In an earlier blog I wrote about the albergo diffuso, a unique solution to the problem of under-populated towns in Italy. Another hospitality concept that was born in Italy and now is gaining popularity in other countries is the agriturismo, an innovative way to keep small farms viable.
Agriculture + Tourism = Agriturismo
The word agriturismo is a blend of the Italian words for agriculture and tourism. In English, an agriturismo is commonly referred to as a farm stay but in Italy an agriturismo delivers much more than this. Agriturismi (plural of agriturismo) are working farms that are set up to receive guests for meals and/or overnight stays.
A Unique Way to Preserve Land
In the years after WWII many small, family-run farms were struggling to stay afloat and at the same time farmers were being lured to the big cities and away from their land for jobs. As this trend continued over the decades there was the real threat that large swaths of farmland would be lost to development. For a small and mountainous country, this would mean that Italy would need to begin to import most of its food.
In 1985 a law was passed establishing the agriturismo concept with the aim of keeping farmers working on their farms. In exchange for converting part of their property into an agriturismo, farmers would get financial incentives from the government.
Because of these financial incentives, agriturismi are strictly regulated. Each region has specific guidelines that can vary slightly, but in general all have rules about the amount of food served that must come from the property (or close by), how many days per year the agriturismo can host guests, and how many years of experience a farmer must have.
An Immersive Vacation Experience
An agriturismo offers a sustainable form of slow tourism that benefits the farmers and preserves the land. There are many benefits for guests as well. During your stay at an agriturismo, you get much more than a meal and a room. You'll be able to experience life on a farm and perhaps help with the cultivation or harvest. You might learn how to make a local cheese or press your own olive oil. Many agriturismi offer homemade goods such as jams, wine and olive oil that make great gifts. Agriturismi are family-run, and often you will be welcomed, greeted and served by the family.

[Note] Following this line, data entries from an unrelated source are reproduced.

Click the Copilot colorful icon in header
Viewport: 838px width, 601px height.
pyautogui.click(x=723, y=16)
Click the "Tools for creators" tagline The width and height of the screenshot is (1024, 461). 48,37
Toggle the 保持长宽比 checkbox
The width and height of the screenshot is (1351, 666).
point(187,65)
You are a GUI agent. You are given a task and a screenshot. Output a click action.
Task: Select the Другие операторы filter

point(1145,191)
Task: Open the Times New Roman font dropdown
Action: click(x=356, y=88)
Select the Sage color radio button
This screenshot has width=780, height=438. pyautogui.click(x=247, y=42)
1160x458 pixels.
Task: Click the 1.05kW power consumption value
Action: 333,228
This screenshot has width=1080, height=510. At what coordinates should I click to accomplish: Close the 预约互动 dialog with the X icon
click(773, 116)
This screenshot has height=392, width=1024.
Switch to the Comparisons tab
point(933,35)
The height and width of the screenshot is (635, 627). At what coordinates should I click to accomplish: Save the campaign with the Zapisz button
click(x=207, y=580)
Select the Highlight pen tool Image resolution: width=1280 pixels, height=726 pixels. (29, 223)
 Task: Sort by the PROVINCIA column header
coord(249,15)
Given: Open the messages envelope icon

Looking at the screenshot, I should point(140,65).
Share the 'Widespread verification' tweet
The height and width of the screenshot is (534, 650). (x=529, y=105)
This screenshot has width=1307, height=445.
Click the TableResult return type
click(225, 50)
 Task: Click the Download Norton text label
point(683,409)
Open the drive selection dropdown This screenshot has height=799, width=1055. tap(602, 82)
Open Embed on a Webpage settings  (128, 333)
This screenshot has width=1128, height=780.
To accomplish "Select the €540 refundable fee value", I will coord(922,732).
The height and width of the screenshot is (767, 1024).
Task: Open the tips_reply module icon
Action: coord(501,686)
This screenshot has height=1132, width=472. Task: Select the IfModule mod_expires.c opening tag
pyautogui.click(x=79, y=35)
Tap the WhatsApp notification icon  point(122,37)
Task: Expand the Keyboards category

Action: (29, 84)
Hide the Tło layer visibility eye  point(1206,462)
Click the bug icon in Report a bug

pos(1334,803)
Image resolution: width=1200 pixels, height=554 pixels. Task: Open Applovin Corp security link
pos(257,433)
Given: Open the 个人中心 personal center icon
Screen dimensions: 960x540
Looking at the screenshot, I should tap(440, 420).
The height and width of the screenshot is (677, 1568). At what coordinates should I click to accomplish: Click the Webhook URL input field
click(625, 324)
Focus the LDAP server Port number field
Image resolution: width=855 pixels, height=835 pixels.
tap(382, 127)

By the end of your stay you might feel like you've become part of the family!
Something for Everyone
Accommodations at an agriturismo can vary from luxurious to basic, and with over 17,000 agriturismi in operation today there is sure to be one for every traveler's taste. Some cater to families while others offer a more romantic feel. Rooms can be in restored historic structures or in newly-constructed buildings on the property. In some cases all of the rooms can be rented out for a family reunion or a retreat.